Emily Henry's first published novel was called A Million Junes. It came out in 2017. It was literary YA, sort of magical realism, sort of a family saga. It got good reviews. It did not make her famous. She was working full time while writing it, had quit her day job to go all-in on fiction, and the book that was supposed to justify that bet landed quietly. The way most books do.
Then in 2020 she published Beach Read, a contemporary romance about two writers with opposite styles who swap genres for a summer. And that book did something A Million Junes hadn't. It connected with readers almost immediately. The thing people kept saying, in reviews and on social media and in the breathless way readers talk about books they didn't expect to love, was that it felt real. The characters felt like people they knew.
I think about that transition a lot. Henry came to romance from literary fiction. She'd spent years learning to write with a certain kind of emotional seriousness, the kind where you're always slightly worried that if you let the prose get too warm or too funny or too direct, it won't count as real writing. And when she finally dropped that protective layer, when she let herself write a love story without apology, all of that training in emotional precision came with her. She didn't get less serious. She got more honest.
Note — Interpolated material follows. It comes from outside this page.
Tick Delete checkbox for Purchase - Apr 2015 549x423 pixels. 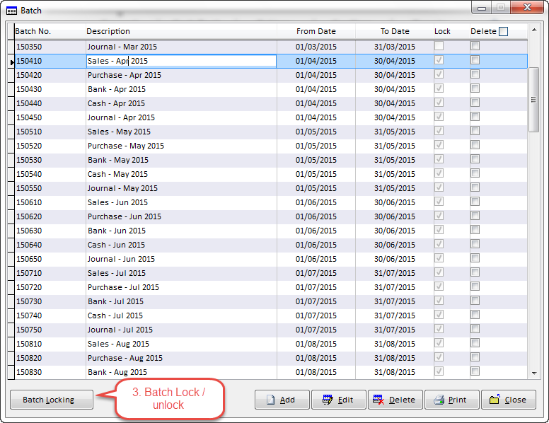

That's the thing about writing contemporary romance that most craft advice gets wrong. The genre doesn't ask you to be less rigorous. It asks you to be rigorous about different things.
The internal obstacle does all the heavy lifting
In a fantasy romance, you can separate your characters with a war. In historical romance, with social class. In contemporary romance, the two people live in the same world you do. They have cell phones. They could just text each other. So the thing keeping them apart can't be a wall or an ocean or a misdelivered letter. It has to be something inside them.
Beach Read does this well, and it's worth looking at the mechanics. January and Gus aren't kept apart by circumstance. They're kept apart by grief. January has just lost her father and discovered he'd been living a double life. Gus is processing something dark from his past that's made him cynical about happy endings. They like each other almost right away. The reader can see it. They can see it. The obstacle isn't "will they or won't they get together" in any logistical sense. It's "can they let someone in while they're still this broken."
That's what does the heavy lifting in contemporary romance writing. The internal obstacle. And it has to be specific enough that the reader can feel its weight but universal enough that the reader has their own version of it. Henry picks grief and trust, which almost everyone has a relationship with. But she makes it particular to these two people, in this specific summer. "She's afraid of love" isn't an obstacle. It's a category. You need the specific fear, the specific wrong conclusion the character drew from something that happened years ago. That's where the tension lives.
Voice is the first thing a reader trusts or doesn't
Lynn Painter writes in first person, and her narrators have a quality that's hard to teach. They sound like they're talking to you at a bar. Not performing, not narrating in the way that fiction usually narrates, but actually thinking out loud with a slightly wry edge, the way a sharp, self-aware person processes their own life in real time.
In Better Than the Movies and The Do-Over, the voice is doing at least half the work. The plots are fun. But the reason you keep reading is because the narrator's internal monologue is so specifically her that you start to feel like you know this person. You catch the rhythm of how she thinks, what she notices first in a room, what she finds funny about herself.
I'm not sure why this works as well as it does, but I have a theory. In contemporary romance, you don't have worldbuilding to carry the reader's attention. You don't have a murder to solve or a kingdom to save. The narrator's perspective is the world. If the voice doesn't feel authentic in the first few pages, there's nothing else to hold onto. The reader puts the book down and picks up one where the voice does land.
Painter's dialogue has the same quality. Her characters interrupt each other. They say things that are a little too honest and then try to walk them back. The conversations feel overheard, not choreographed. That's the bar for contemporary romance dialogue.